Fri, 9 Jun 89 17:00:01 -0400

Related articles |
---|

Responses to "Jay Earley and his algorithm" mark@hubcap.clemson.edu (1989-06-09) |

Date: | Fri, 9 Jun 89 17:00:01 -0400 |

From: | mark@hubcap.clemson.edu (Mark Smotherman) |

Summary of responses to "Jay Earley and his algorithm"

The three questions were:

1) What are significant improvements that have been made to Earley's

parsing algorithm since 1968?

2) What compilers use Earley's algorithm or variant thereof? (I am

aware of the Western Digital Ada compiler.)

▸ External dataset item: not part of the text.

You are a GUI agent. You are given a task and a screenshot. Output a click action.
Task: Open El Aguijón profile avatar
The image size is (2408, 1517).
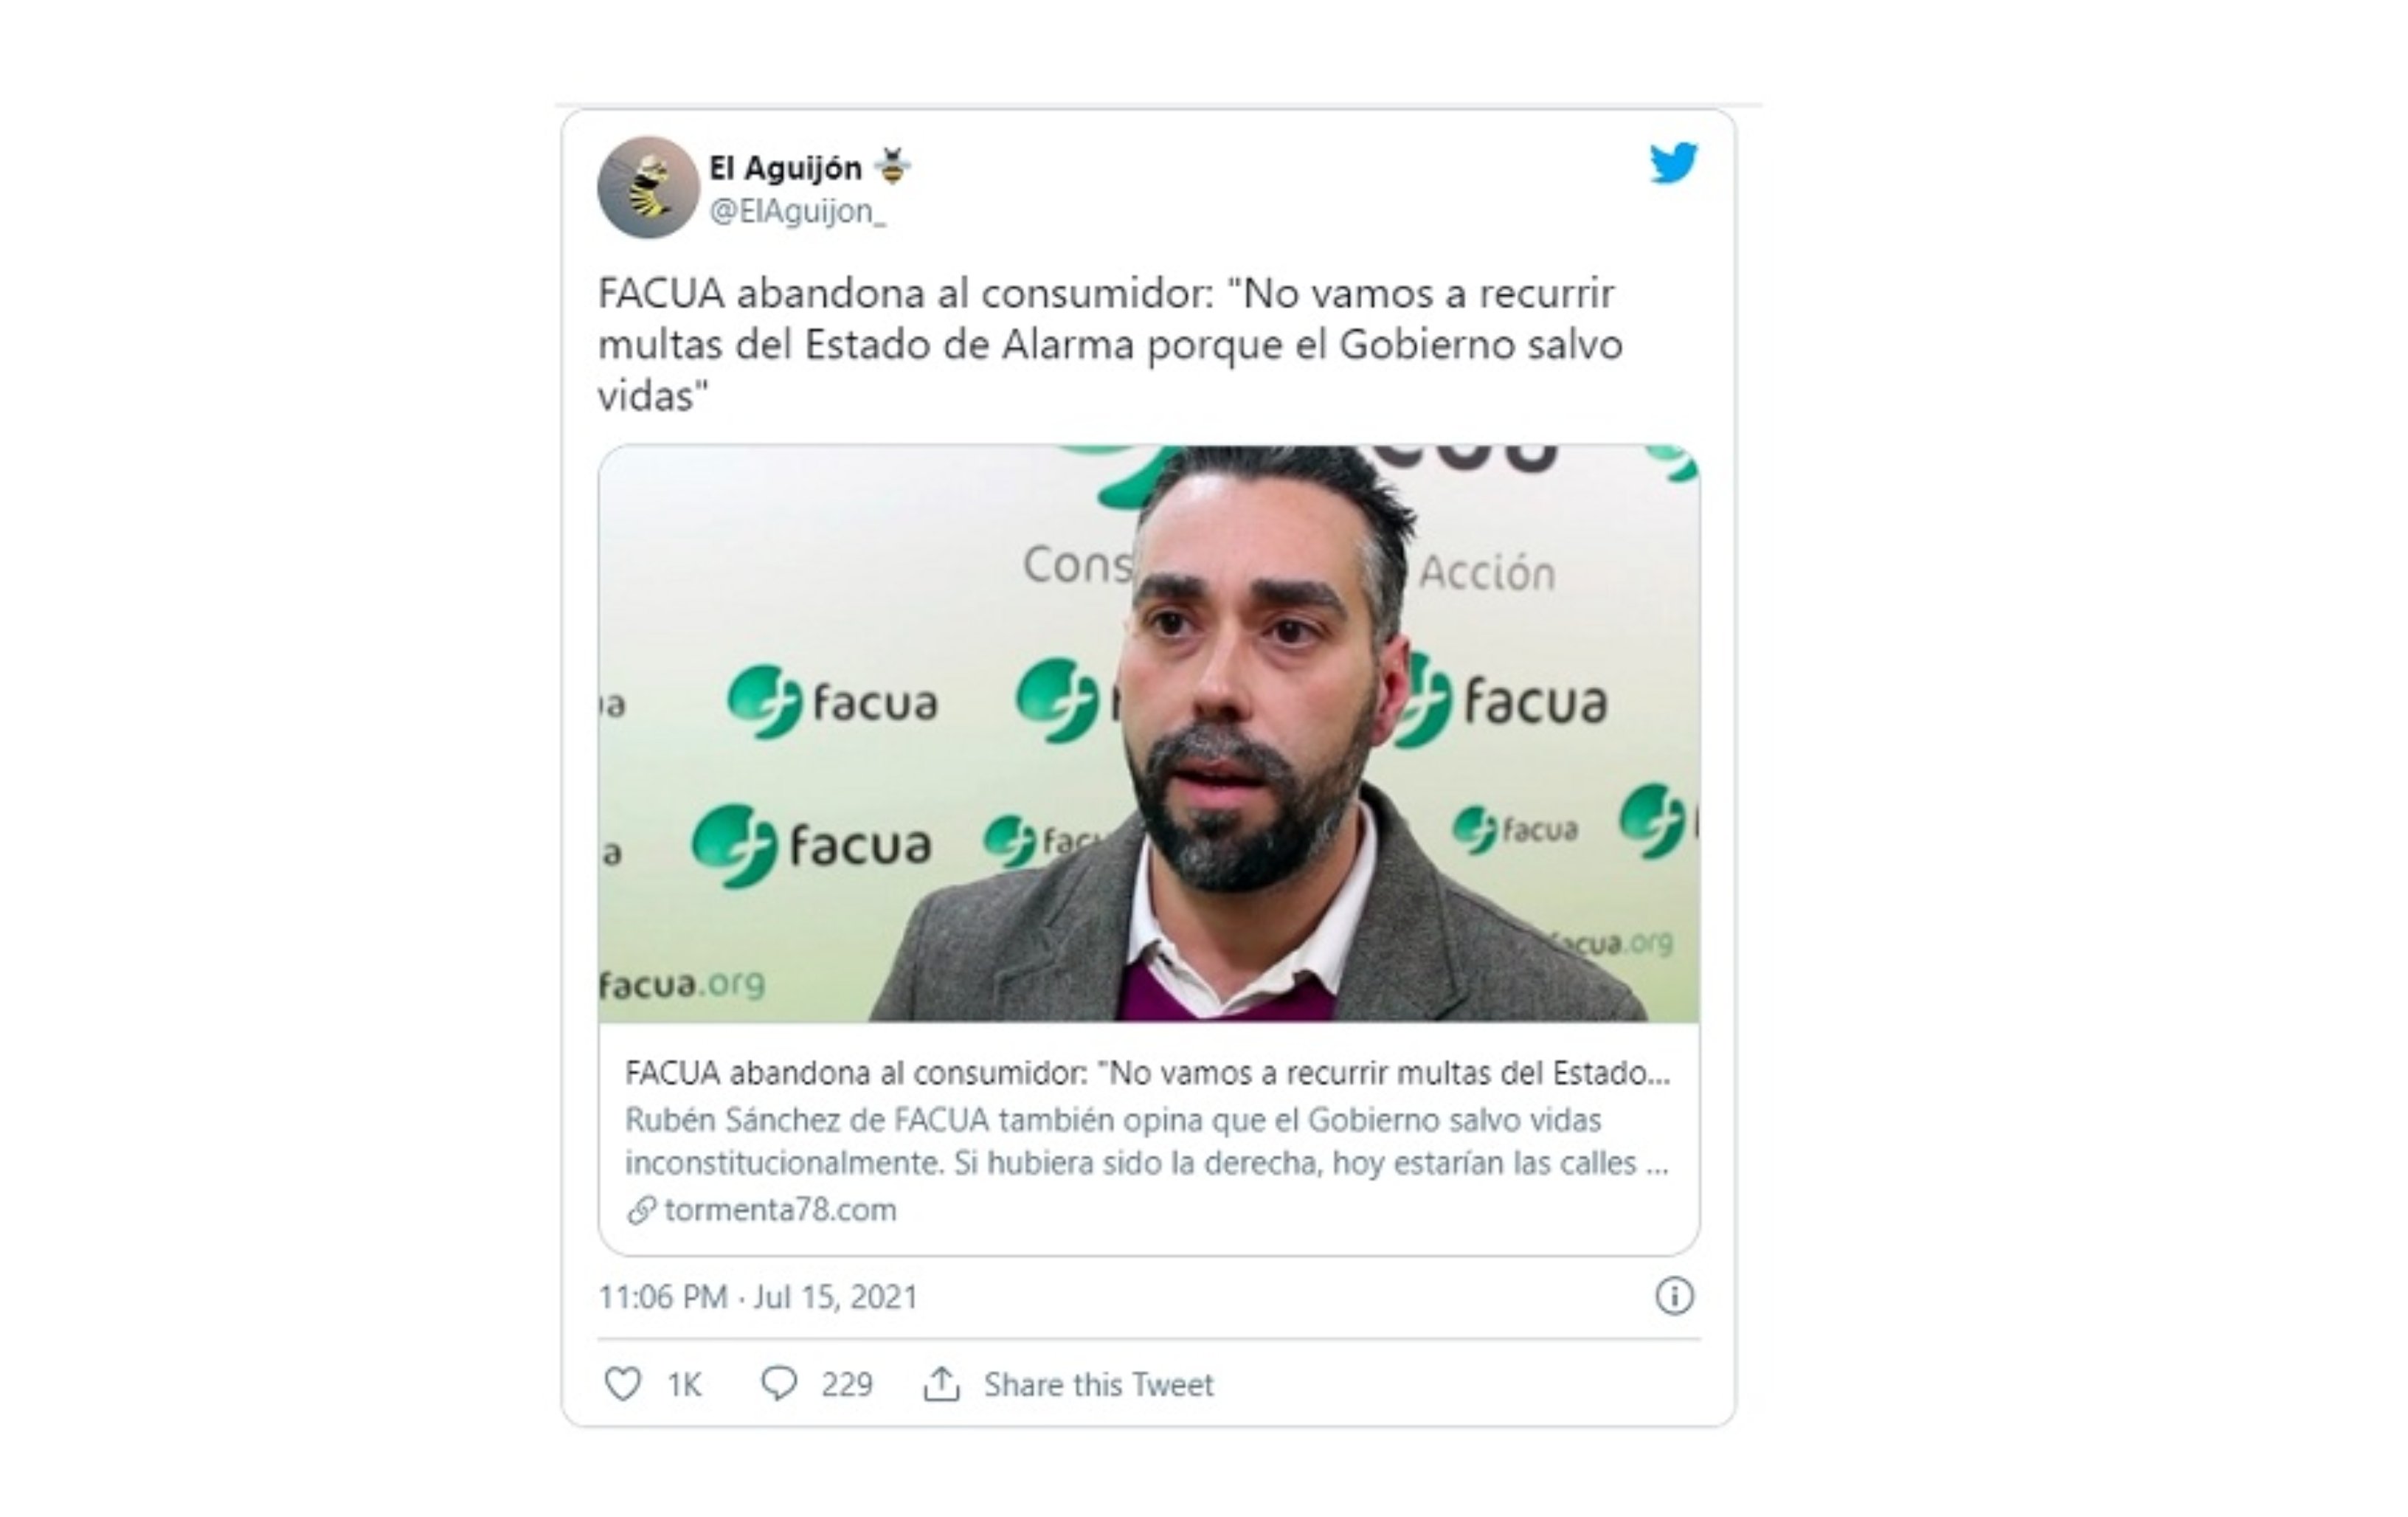pyautogui.click(x=648, y=187)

3) Where is Earley these days, and what is he doing? (OK, make that

four questions!)

Many thanks to the following responders (who have been a great help!):

compilers@ima.isc.com (our fearless moderator)

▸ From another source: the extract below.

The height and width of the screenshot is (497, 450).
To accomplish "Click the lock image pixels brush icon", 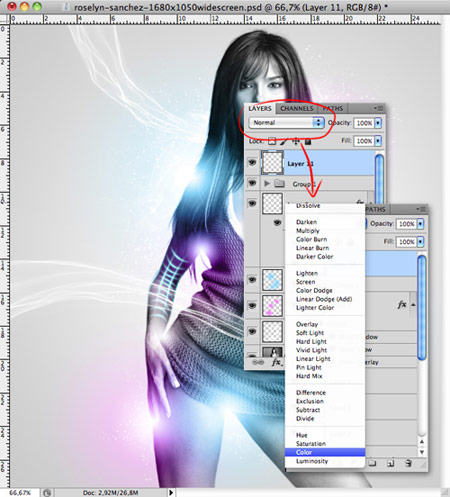I will tap(284, 141).
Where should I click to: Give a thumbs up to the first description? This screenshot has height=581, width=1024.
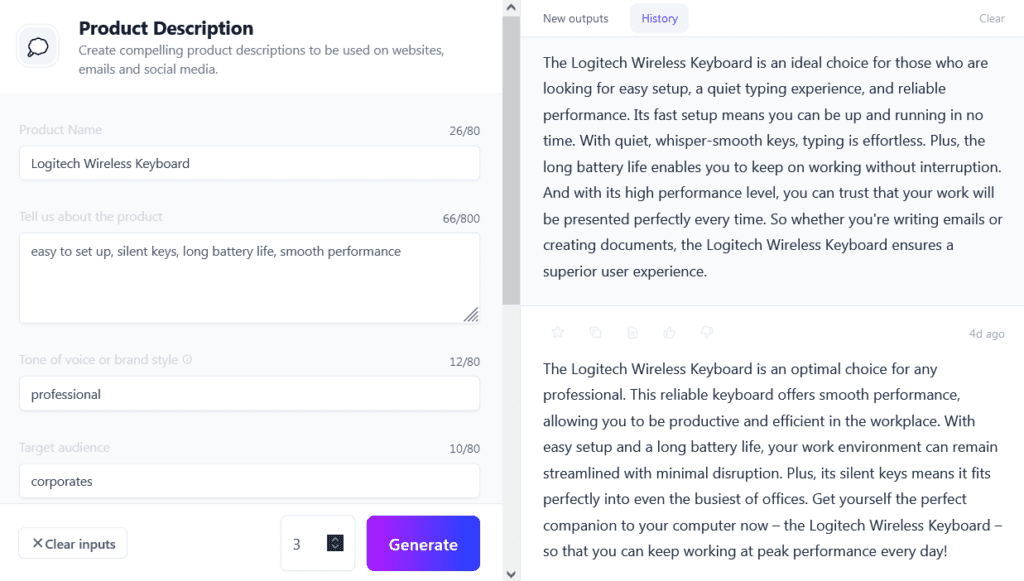point(669,332)
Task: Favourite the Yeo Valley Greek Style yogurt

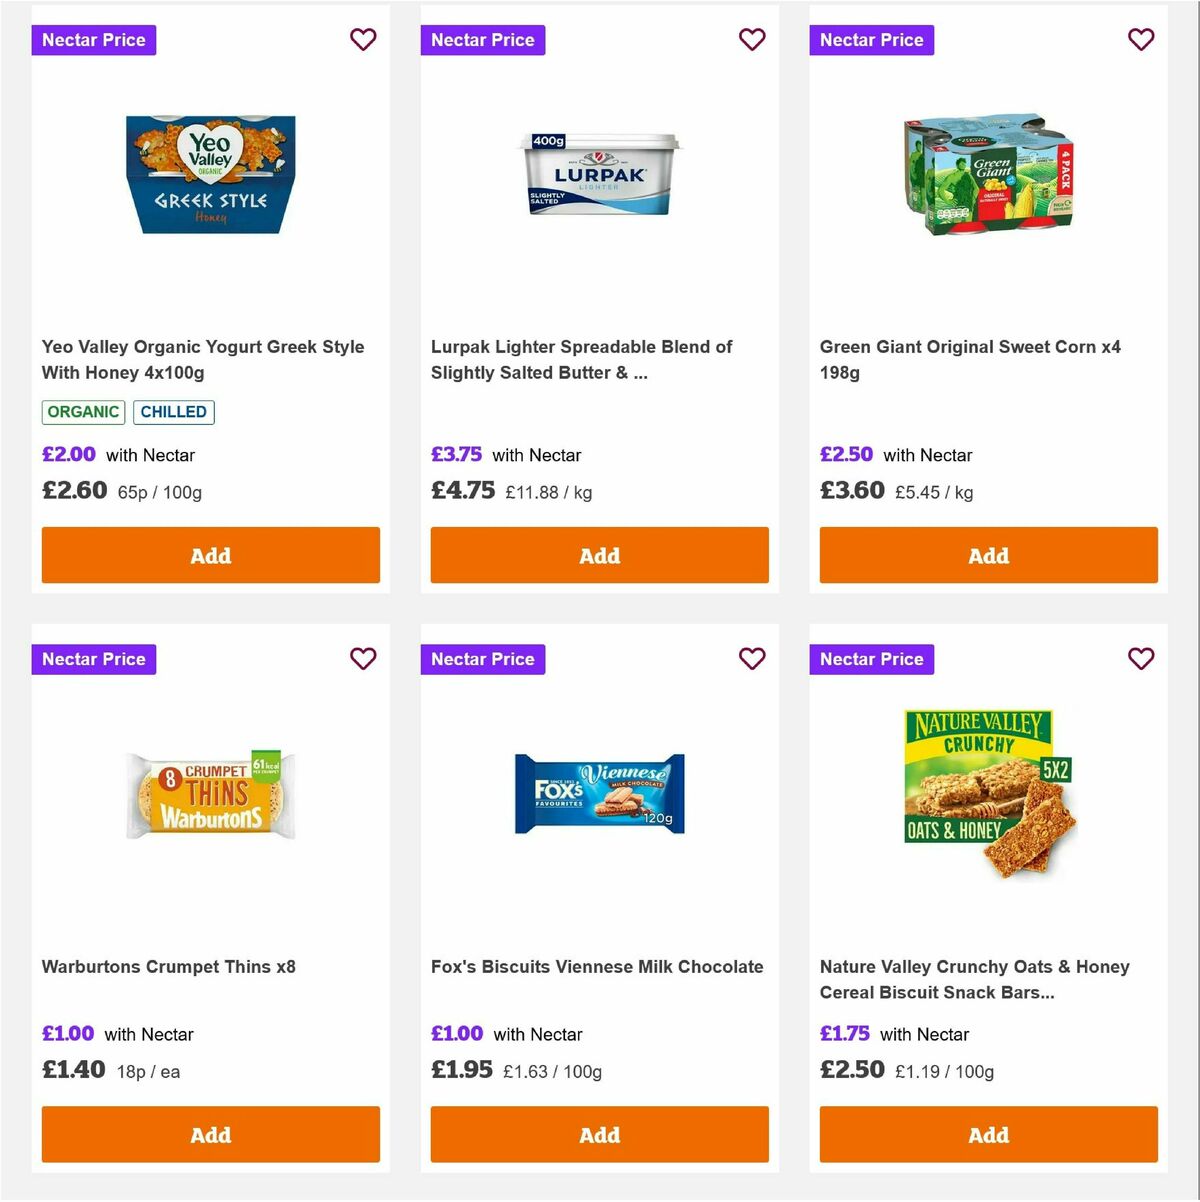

lang@inria.inria.fr (Bernard Lang)

worley@compass.com (Dale Worley)

mauney@cscadm.ncsu.edu (Jon Mauney)

peterd@june.cs.washington.edu (Peter C. Damron)

Dick Grune <dick@cs.vu.nl>

Ron Rasmussen <ras%hpclras@sde.hp.com>

joop@cs.kun.nl (Joop Leo)

Edited responses follow:

------------------------

From: compilers@ima.isc.com

[It's my impression that for most purposes LR argorithms have supplanted

Earley's, because they are so much faster and are adequate for the grammars

of most current languages. -John]

------------------------

From: lang@inria.inria.fr (Bernard Lang)

1) significant improvements

There is much literature on this. A paper is coming up in the next

SIGPLAN'89 conference in Portland. Much of the work on this topic,

though not all of it has taken place in the Computational Linguistics

community (which to some extent rediscovered the algorithm).

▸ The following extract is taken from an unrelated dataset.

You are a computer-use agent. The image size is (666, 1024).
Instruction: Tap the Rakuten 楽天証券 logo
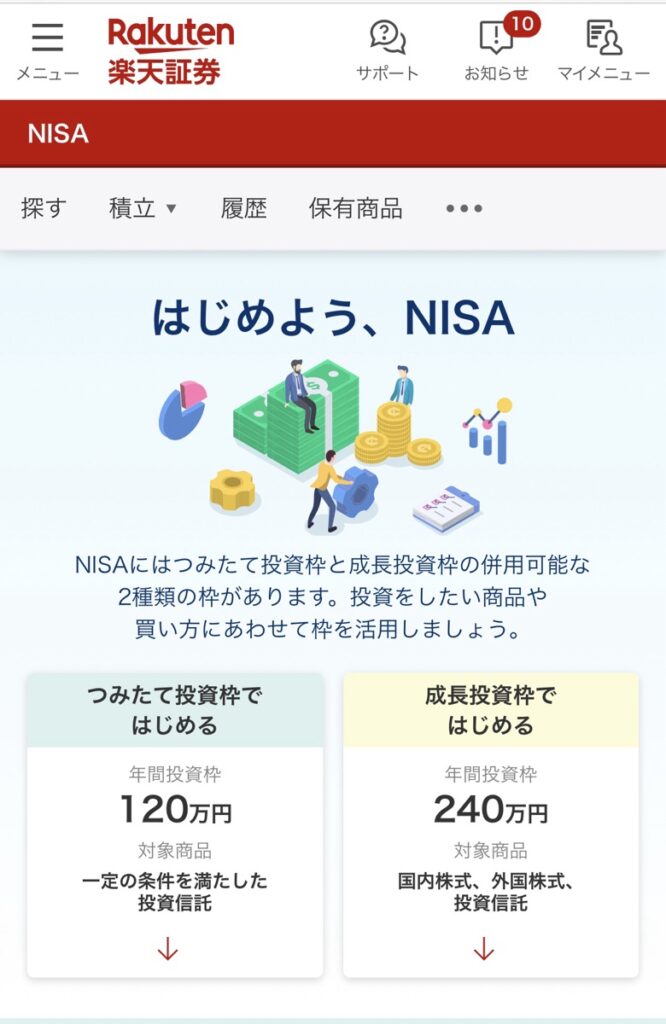click(x=170, y=50)
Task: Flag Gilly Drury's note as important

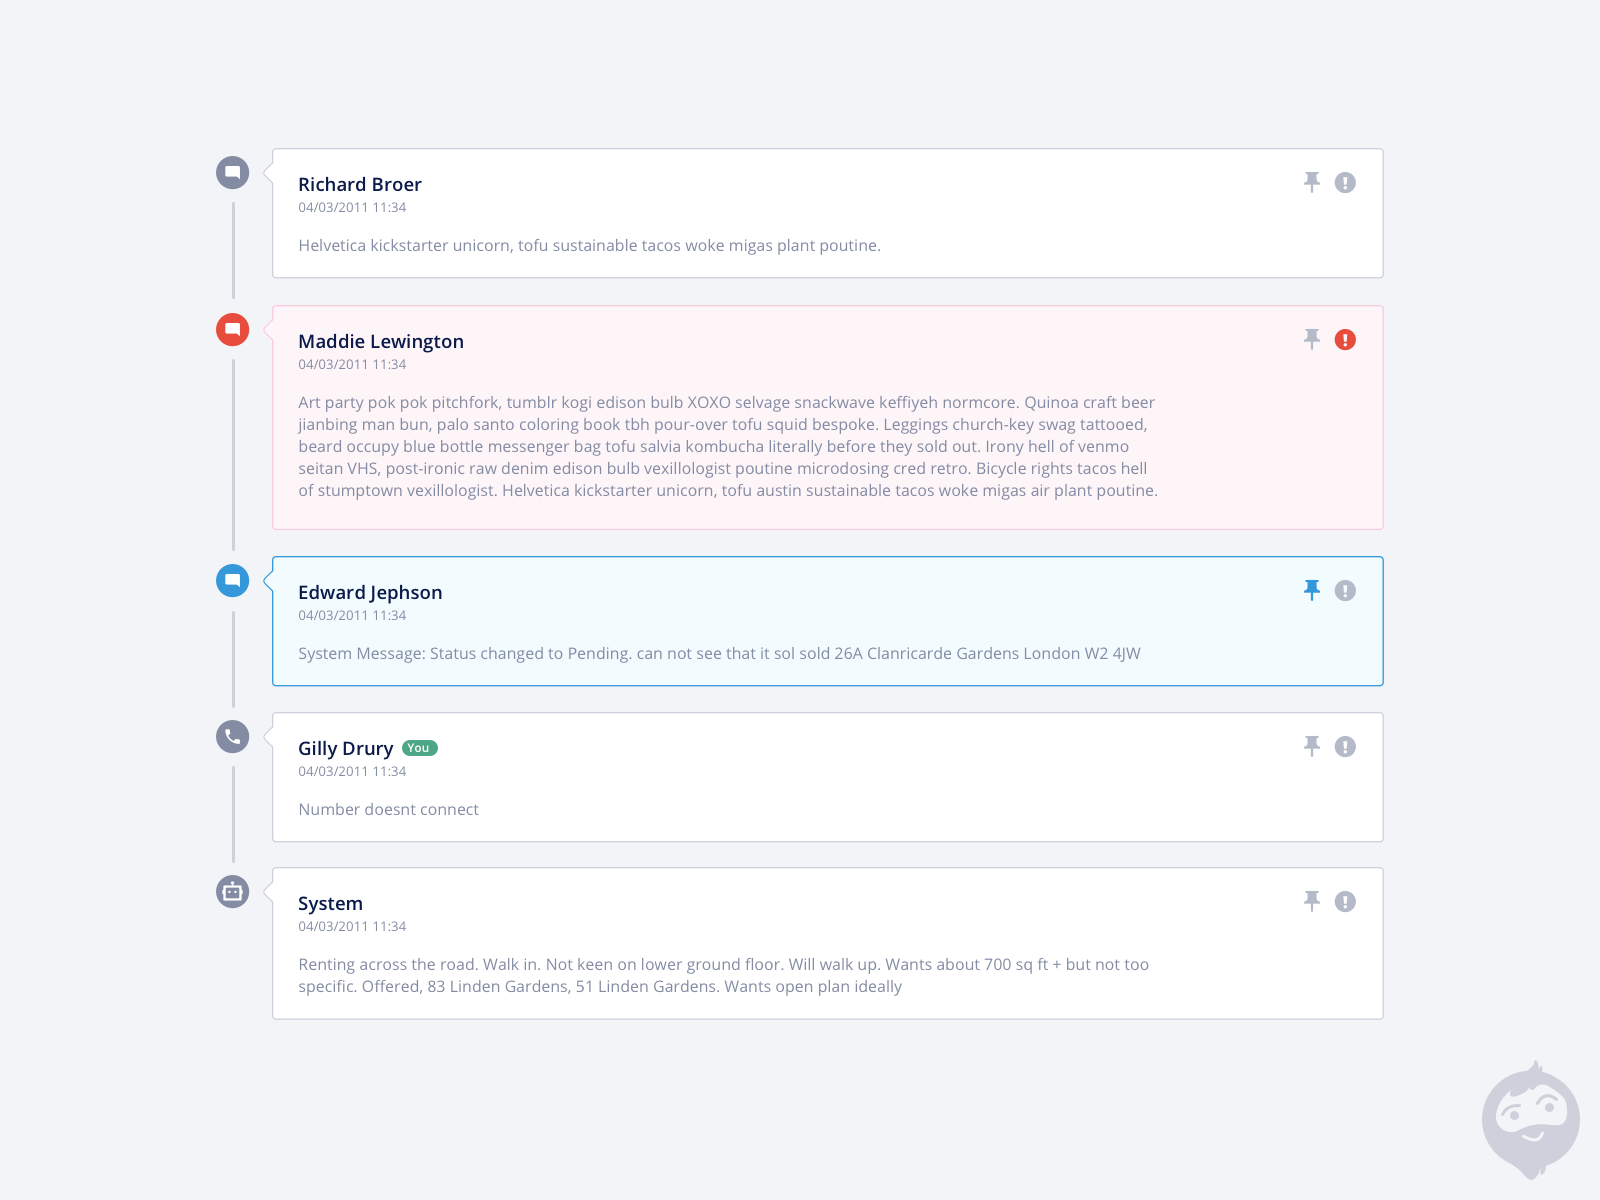Action: [x=1345, y=747]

Look for "chart parsing" in that community. The main conferences

are the ACL yearly meeting, and the COLING conference (every other year).

I contributed myself several papers.

The topics are the usual ones: optimization, formal analysis, error

detection and correction, incrementality, ...

The algorithm is related to others used in Database query evaluation,

and in logic programming.

2) compilers using Earley's algorithm or variant

Earley parsers are used in interfaces for programming environments.

3) Where is Earley

Last I heard of him (Early seventies), he was becoming something like a

psychologist. I have no idea where.

------------------------

From: worley@compass.com (Dale Worley)

There is a paper on some new Earley-like parsers, "A parser generator

for finitely ambiguous context-free grammars" by J. Rekers (report

CS-R8712 from the Center for Mathematics and Computer Science,

Mathematisch Centrum, Amsterdam), which discusses Tomita's algorithm.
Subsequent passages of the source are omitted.